Une série d’enlèvements violents survenus entre fin 2024 et mi-2025 met en lumière une nouvelle menace : l’exploitation de données accessibles en ligne pour cibler des dirigeants. Face à cette nouvelle technique de profilage criminel, le droit et l’intelligence économique s’allient pour réagir. Analyse.
Une visibilité devenue vulnérabilité
La montée des menaces liées à l’économie numérique, alimentée par l’importance croissante de ce secteur dans la création de valeur et par la facilité d’accès aux données personnelles rendue possible par les technologies d’agrégation et d’indexation, engendre de nouvelles formes de criminalité, prenant notamment la forme de chantages ou d’enlèvements ciblés d’entrepreneurs ou de leurs proches.
En effet, depuis quelques mois, plusieurs affaires d’enlèvements ciblant des figures du secteur des cryptomonnaies ont rappelé une réalité brutale : la frontière entre présence numérique et vulnérabilité physique est désormais poreuse.
- Bruxelles, 20 décembre 2024 : l’épouse de Stéphane Winkel, entrepreneur influent dans la blockchain, a été enlevée par 4 ravisseurs qui réclamaient une rançon en cryptomonnaies.
- Saint-Geais-Pouilly, 31 décembre 2024 : Le père d’un influenceur français en crypto-monnaies, installé à Dubaï, est kidnappé à son domicile par un groupe armé. Sa compagne et sa fille, présentes sur les lieux, sont ligotées. Les agresseurs réclament une rançon en échange de sa libération.
- Le Cher, 21 janvier 2025 : Le cofondateur de la société Ledger et son épouse sont enlevés à leur domicile, séquestrés, puis mutilés[1].
- Paris, 13 mai 2025 : Un couple de l’entourage familial d’un chef d’entreprise dans la cryptomonnaie, ont été victime d’une tentative d’enlèvement en pleine journée dans Paris.
- Suresnes, 7 juillet 2025 : Une femme est violemment agressée à son domicile dans les Hauts-de-Seine. Interpellé, l’un des malfaiteurs déclare avoir ciblé le couple, via les réseaux sociaux, en raison de leur possession d’actifs en cryptomonnaie.
Dans chaque cas, les auteurs ont profité d’un niveau élevé d’exposition publique : chaînes YouTube, interviews, données d’immatriculation, réseaux sociaux. Les profils étaient connus, les domiciles identifiés, les mouvements anticipés. Les données personnelles publiques sont devenues une passerelle vers l’intégrité physique.
Dans ce contexte, l’effacement des données superfétatoires devient un impératif de sécurité et de conformité RGPD.

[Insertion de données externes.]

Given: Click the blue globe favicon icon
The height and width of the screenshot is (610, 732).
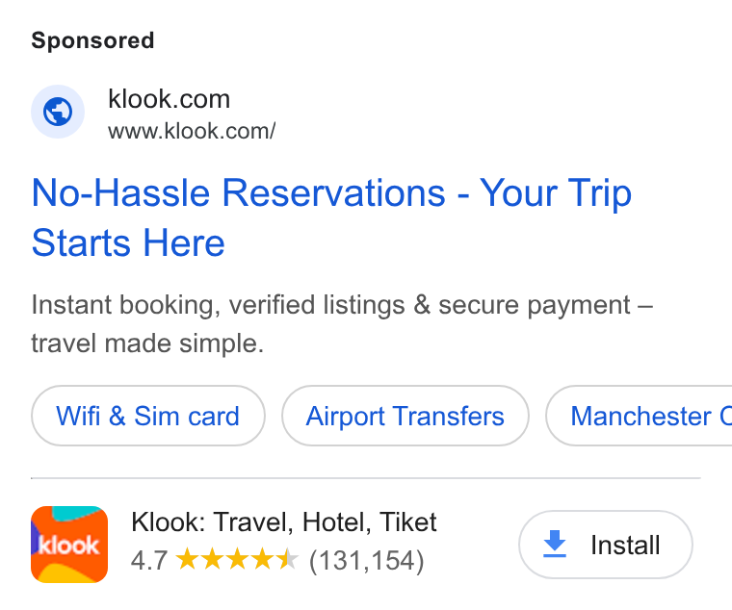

Une prise de conscience des pouvoirs publics
Conscient de la montée en puissance de cette nouvelle forme de criminalité, le ministre de l’Intérieur, Bruno Retailleau a réuni en mai 2025 les entrepreneurs du secteur de la cryptomonnaie, particulièrement visés par ces exactions. « Il faut qu’on prenne ensemble des mesures pour les protéger. Mais les commanditaires, où qu’ils soient – peut-être même à l’étranger –, on les retrouvera », a-t-il par ailleurs promis sur les antennes de Cnews et Europe 1.
Cette volonté de minimiser les surfaces de vulnérabilité des entrepreneurs inhérentes à l’accessibilité de leurs données personnelles, notamment sur les registres légaux, s’est incarnée par la proposition de loi n°1621 déposée le mardi 24 juin 2025.

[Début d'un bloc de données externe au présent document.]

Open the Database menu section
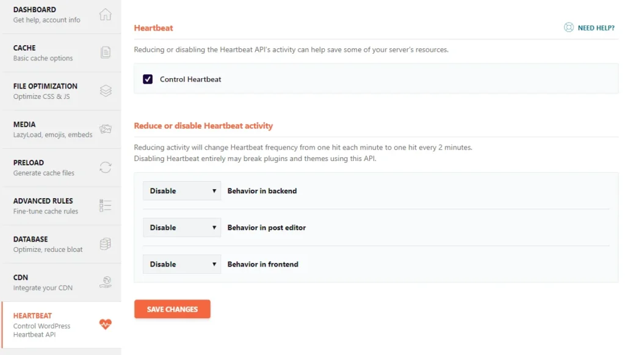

Présentée par le député M. Paul MIDY cette proposition souligne que l’accès libre aux noms, adresses et dates de naissance constitue un facteur aggravant de vulnérabilité. Elle reconnaît que si une partie de ces informations est indispensable pour la transparence économique, leur diffusion publique doit être modulée dès lors qu’elle menace la sécurité des individus.
A ce titre, cette proposition propose l’insertion d’un article L. 123‑6‑1 au code de commerce dont les points principaux sont :
- Le masquage des adresses personnelles obligatoires
Les opérateurs publics (INPI, Infogreffe, INSEE…) devront fournir aux exploitants privés (Pappers, Société.com…) des données expurgées des adresses personnelles des dirigeants, ne conservant que le code postal. Les exploitants devront également supprimer les adresses déjà publiées dans leurs bases. - La suppression des adresses professionnelles quand elles sont personnelles
Si l’adresse professionnelle est aussi l’adresse personnelle, elle pourra être supprimée à la demande du dirigeant, tant au niveau des registres que des bases détenues par les exploitants. - Sanctions en cas de non-respect
Tout manquement à ces obligations exposerait l’exploitant à une amende de 45 000 euros.
Renvoyée à la commission des affaires économiques, cette proposition est en attente d’examen.
Anticiper, cartographier, sécuriser : le triptyque défensif pour les entrepreneurs exposés
Afin d’assurer une réponse opérationnelle à cette nouvelle menace, plusieurs actions peuvent être dès maintenant envisagées par les dirigeants.
De nombreuses entreprises, dont Tesla France et Kering — la maison mère de Saint Laurent, Gucci, Creed ou encore Balenciaga — ont ainsi réagi en entamant les démarches nécessaires à la confidentialité des données personnelles de leurs dirigeants.
Mais concrètement, comment agir ?
D’abord, il est possible d’effectuer un audit d’exposition numérique, permettant aux dirigeants de prendre conscience de l’étendue de leur présence en ligne et de cartographier les sources publiques ou privées diffusant des informations sensibles (adresse personnelle, habitudes, réseaux sociaux, etc.). Cette étape est un préalable à l’identification des données présentant un risque de par leur publicité.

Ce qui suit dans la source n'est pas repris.